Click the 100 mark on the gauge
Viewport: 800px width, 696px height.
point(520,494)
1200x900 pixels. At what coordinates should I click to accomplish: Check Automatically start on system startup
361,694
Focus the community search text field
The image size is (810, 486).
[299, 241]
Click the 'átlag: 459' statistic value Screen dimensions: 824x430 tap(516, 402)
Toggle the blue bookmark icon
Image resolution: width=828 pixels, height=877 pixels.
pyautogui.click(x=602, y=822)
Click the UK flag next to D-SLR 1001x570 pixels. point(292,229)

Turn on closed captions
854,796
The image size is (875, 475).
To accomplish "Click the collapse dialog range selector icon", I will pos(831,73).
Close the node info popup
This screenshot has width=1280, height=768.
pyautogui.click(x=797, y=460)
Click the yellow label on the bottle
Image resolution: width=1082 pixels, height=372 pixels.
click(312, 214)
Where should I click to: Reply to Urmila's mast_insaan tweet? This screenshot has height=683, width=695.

▸ **YOUR ASSIGNMENT**: Copy the listing above. Match every line exactly.

▸ **RESULT OF THE TASK**:
Click the 100 mark on the gauge
Viewport: 800px width, 696px height.
point(520,494)
1200x900 pixels. At what coordinates should I click to accomplish: Check Automatically start on system startup
361,694
Focus the community search text field
The image size is (810, 486).
[299, 241]
Click the 'átlag: 459' statistic value Screen dimensions: 824x430 tap(516, 402)
Toggle the blue bookmark icon
Image resolution: width=828 pixels, height=877 pixels.
pyautogui.click(x=602, y=822)
Click the UK flag next to D-SLR 1001x570 pixels. point(292,229)

Turn on closed captions
854,796
The image size is (875, 475).
To accomplish "Click the collapse dialog range selector icon", I will pos(831,73).
Close the node info popup
This screenshot has width=1280, height=768.
pyautogui.click(x=797, y=460)
Click the yellow label on the bottle
Image resolution: width=1082 pixels, height=372 pixels.
click(312, 214)
Where should I click to: Reply to Urmila's mast_insaan tweet? This screenshot has height=683, width=695.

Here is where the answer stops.